*** Source material ***

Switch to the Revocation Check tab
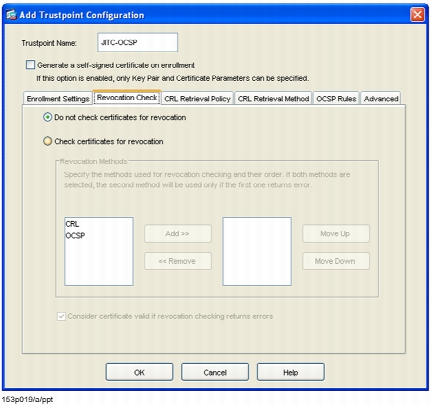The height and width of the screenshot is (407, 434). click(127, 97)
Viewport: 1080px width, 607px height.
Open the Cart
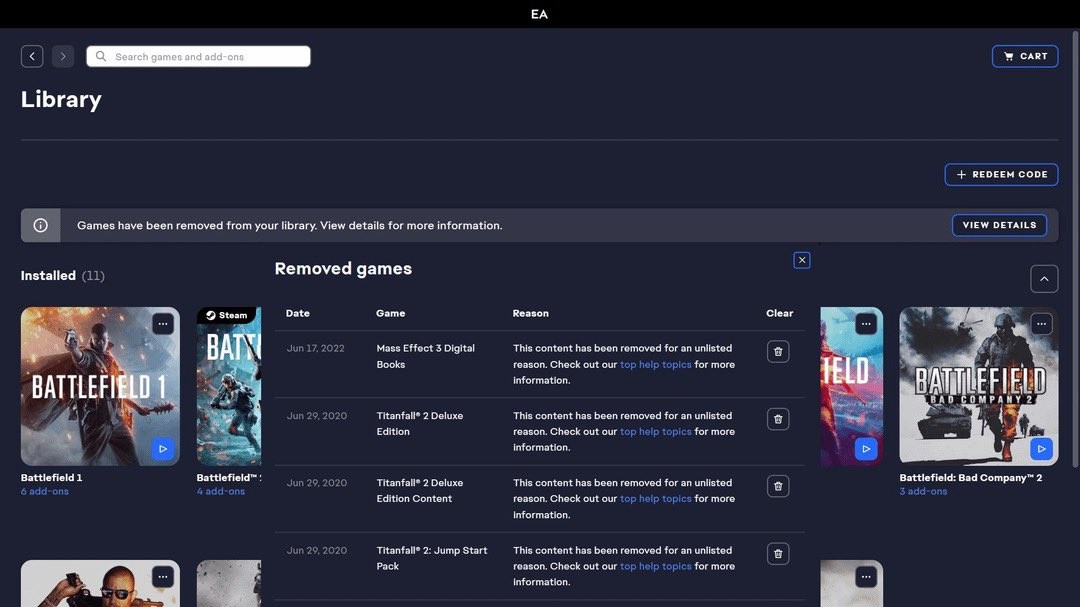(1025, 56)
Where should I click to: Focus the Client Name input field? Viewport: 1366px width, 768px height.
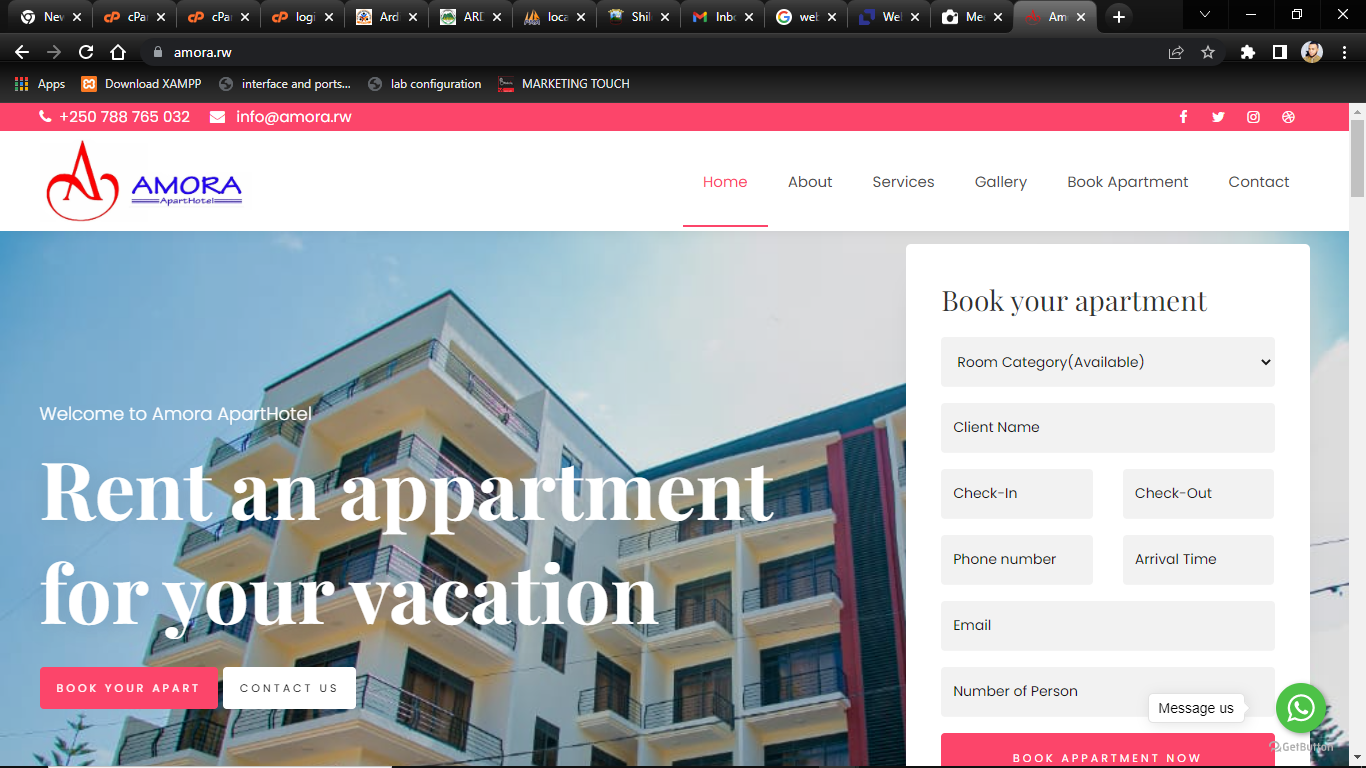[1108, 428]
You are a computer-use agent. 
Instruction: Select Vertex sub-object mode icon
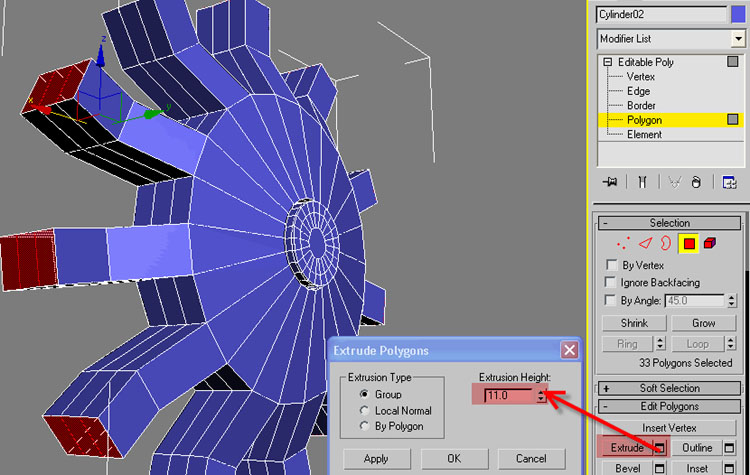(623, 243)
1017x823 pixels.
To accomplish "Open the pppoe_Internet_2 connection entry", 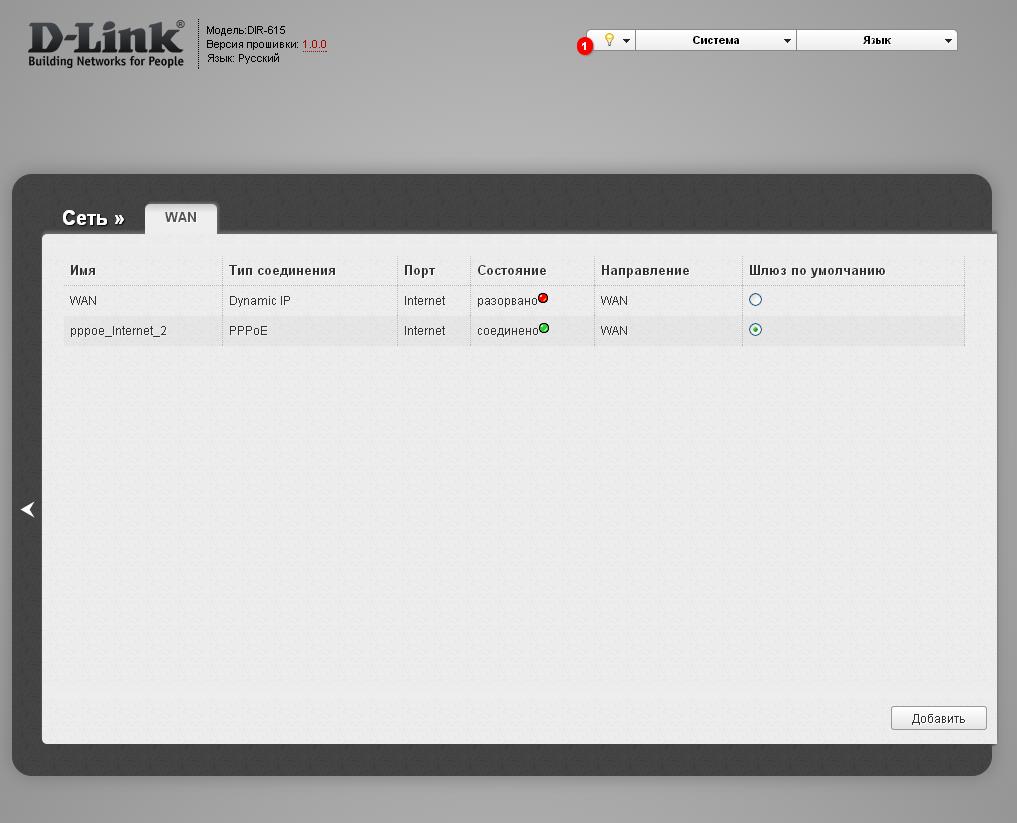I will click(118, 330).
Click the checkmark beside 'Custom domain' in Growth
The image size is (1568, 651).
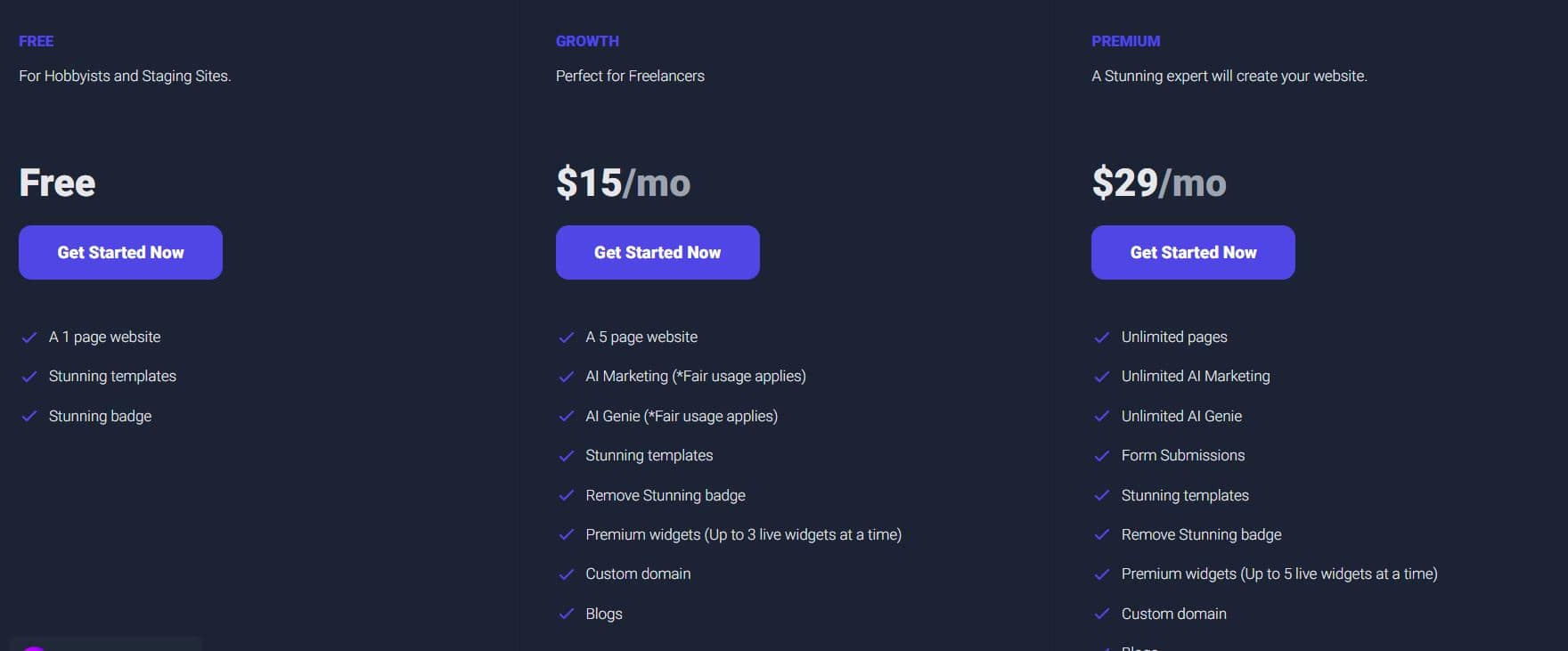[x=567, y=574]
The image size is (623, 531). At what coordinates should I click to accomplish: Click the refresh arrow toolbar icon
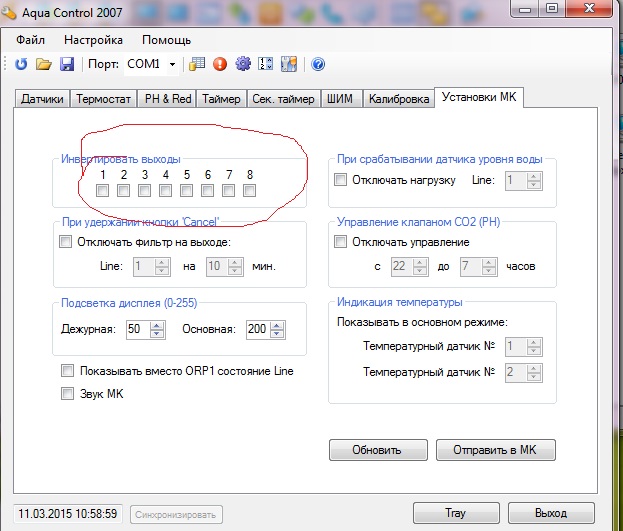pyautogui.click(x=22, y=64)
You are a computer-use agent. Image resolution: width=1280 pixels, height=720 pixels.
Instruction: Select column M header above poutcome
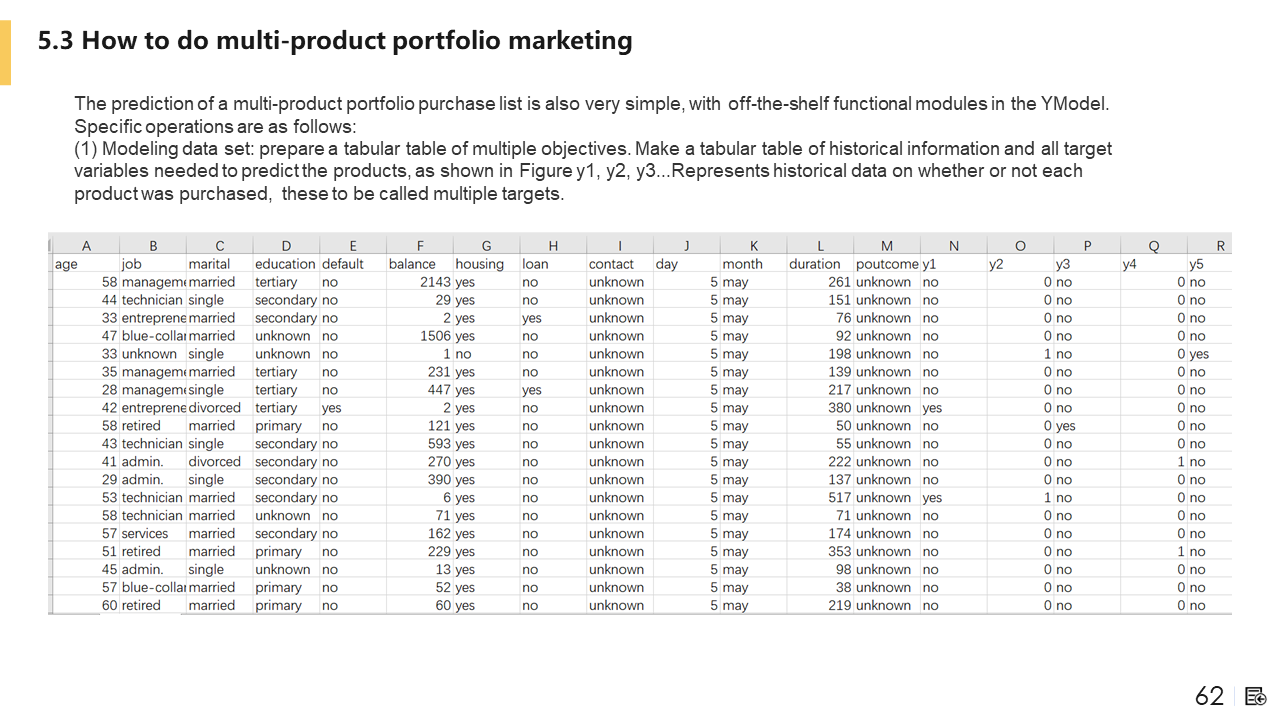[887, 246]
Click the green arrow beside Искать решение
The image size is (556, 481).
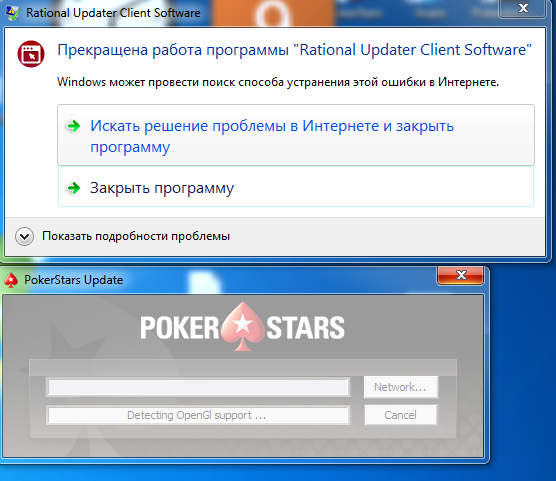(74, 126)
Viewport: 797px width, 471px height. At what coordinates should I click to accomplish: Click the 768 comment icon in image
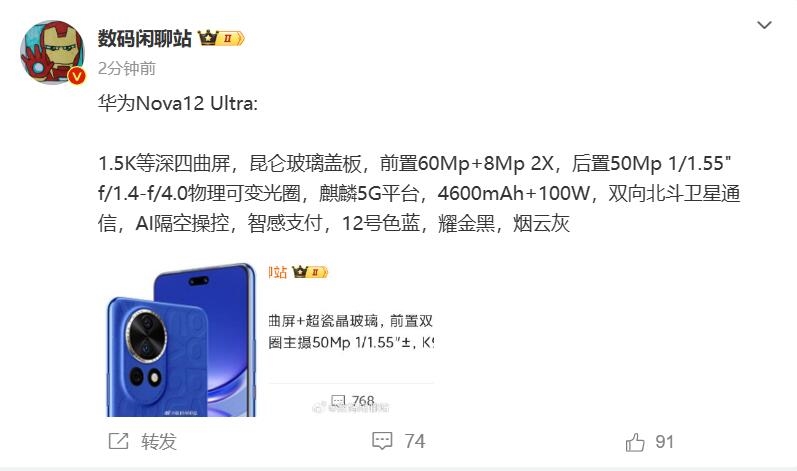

*** End of Source material ***

• [Work to complete]:
Find and show each line of the listing with the word "computer".

• [Task solution]:
You are a computer-use agent. 
You are a computer-use agent. Image resolution: width=1280 pixels, height=720 pixels.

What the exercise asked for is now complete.